EXERCISE: Set down the entries below once more, precisely as they stand.

######

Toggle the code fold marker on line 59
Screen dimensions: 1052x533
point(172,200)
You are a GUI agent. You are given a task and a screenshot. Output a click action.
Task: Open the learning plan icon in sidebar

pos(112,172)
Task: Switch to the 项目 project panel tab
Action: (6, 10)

######

RESPONSE AREA:
Toggle the code fold marker on line 59
Screen dimensions: 1052x533
point(172,200)
You are a GUI agent. You are given a task and a screenshot. Output a click action.
Task: Open the learning plan icon in sidebar

pos(112,172)
Task: Switch to the 项目 project panel tab
Action: (6, 10)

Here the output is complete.